Arrange every item below as a Markdown table with the columns Number and Text. Give each row a sequential number and omit blank lines.

[Given data]
┄┄┄┄┄┄┄┄┄┄

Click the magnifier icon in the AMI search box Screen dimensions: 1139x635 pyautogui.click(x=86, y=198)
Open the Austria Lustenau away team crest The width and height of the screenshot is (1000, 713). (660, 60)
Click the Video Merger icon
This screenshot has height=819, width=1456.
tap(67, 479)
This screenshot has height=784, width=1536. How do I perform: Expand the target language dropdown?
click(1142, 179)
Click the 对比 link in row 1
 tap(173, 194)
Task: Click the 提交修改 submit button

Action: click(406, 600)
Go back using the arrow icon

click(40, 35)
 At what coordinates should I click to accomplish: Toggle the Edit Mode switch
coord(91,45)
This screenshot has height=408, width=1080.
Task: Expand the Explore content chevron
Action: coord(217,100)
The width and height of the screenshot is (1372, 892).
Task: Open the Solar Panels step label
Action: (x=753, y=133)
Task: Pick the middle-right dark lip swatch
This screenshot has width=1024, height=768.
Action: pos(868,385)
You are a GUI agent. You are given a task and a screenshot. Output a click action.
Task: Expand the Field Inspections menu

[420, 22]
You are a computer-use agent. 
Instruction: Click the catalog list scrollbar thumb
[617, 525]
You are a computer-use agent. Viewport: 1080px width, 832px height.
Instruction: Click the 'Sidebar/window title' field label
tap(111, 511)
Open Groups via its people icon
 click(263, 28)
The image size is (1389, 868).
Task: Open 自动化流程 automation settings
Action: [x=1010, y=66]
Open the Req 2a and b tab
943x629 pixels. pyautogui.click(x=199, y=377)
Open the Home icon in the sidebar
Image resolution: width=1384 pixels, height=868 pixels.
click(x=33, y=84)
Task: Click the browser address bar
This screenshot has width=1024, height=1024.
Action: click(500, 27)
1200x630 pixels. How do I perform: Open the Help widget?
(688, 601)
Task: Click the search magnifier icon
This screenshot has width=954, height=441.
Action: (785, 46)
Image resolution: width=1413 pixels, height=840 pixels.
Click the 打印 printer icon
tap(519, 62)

┄┄┄┄┄┄┄┄┄┄

[Result of this task]
| Number | Text |
|---|---|
| 1 | Click the magnifier icon in the AMI search box Screen dimensions: 1139x635 pyautogui.click(x=86, y=198) |
| 2 | Open the Austria Lustenau away team crest The width and height of the screenshot is (1000, 713). (660, 60) |
| 3 | Click the Video Merger icon |
| 4 | This screenshot has height=819, width=1456. |
| 5 | tap(67, 479) |
| 6 | This screenshot has height=784, width=1536. How do I perform: Expand the target language dropdown? |
| 7 | click(1142, 179) |
| 8 | Click the 对比 link in row 1 |
| 9 |  tap(173, 194) |
| 10 | Task: Click the 提交修改 submit button |
| 11 | Action: click(406, 600) |
| 12 | Go back using the arrow icon |
| 13 | click(40, 35) |
| 14 |  At what coordinates should I click to accomplish: Toggle the Edit Mode switch |
| 15 | coord(91,45) |
| 16 | This screenshot has height=408, width=1080. |
| 17 | Task: Expand the Explore content chevron |
| 18 | Action: coord(217,100) |
| 19 | The width and height of the screenshot is (1372, 892). |
| 20 | Task: Open the Solar Panels step label |
| 21 | Action: (x=753, y=133) |
| 22 | Task: Pick the middle-right dark lip swatch |
| 23 | This screenshot has width=1024, height=768. |
| 24 | Action: pos(868,385) |
| 25 | You are a GUI agent. You are given a task and a screenshot. Output a click action. |
| 26 | Task: Expand the Field Inspections menu |
| 27 | [420, 22] |
| 28 | You are a computer-use agent.  |
| 29 | Instruction: Click the catalog list scrollbar thumb |
| 30 | [617, 525] |
| 31 | You are a computer-use agent. Viewport: 1080px width, 832px height. |
| 32 | Instruction: Click the 'Sidebar/window title' field label |
| 33 | tap(111, 511) |
| 34 | Open Groups via its people icon |
| 35 |  click(263, 28) |
| 36 | The image size is (1389, 868). |
| 37 | Task: Open 自动化流程 automation settings |
| 38 | Action: [x=1010, y=66] |
| 39 | Open the Req 2a and b tab |
| 40 | 943x629 pixels. pyautogui.click(x=199, y=377) |
| 41 | Open the Home icon in the sidebar |
| 42 | Image resolution: width=1384 pixels, height=868 pixels. |
| 43 | click(x=33, y=84) |
| 44 | Task: Click the browser address bar |
| 45 | This screenshot has width=1024, height=1024. |
| 46 | Action: click(500, 27) |
| 47 | 1200x630 pixels. How do I perform: Open the Help widget? |
| 48 | (688, 601) |
| 49 | Task: Click the search magnifier icon |
| 50 | This screenshot has width=954, height=441. |
| 51 | Action: (785, 46) |
| 52 | Image resolution: width=1413 pixels, height=840 pixels. |
| 53 | Click the 打印 printer icon |
| 54 | tap(519, 62) |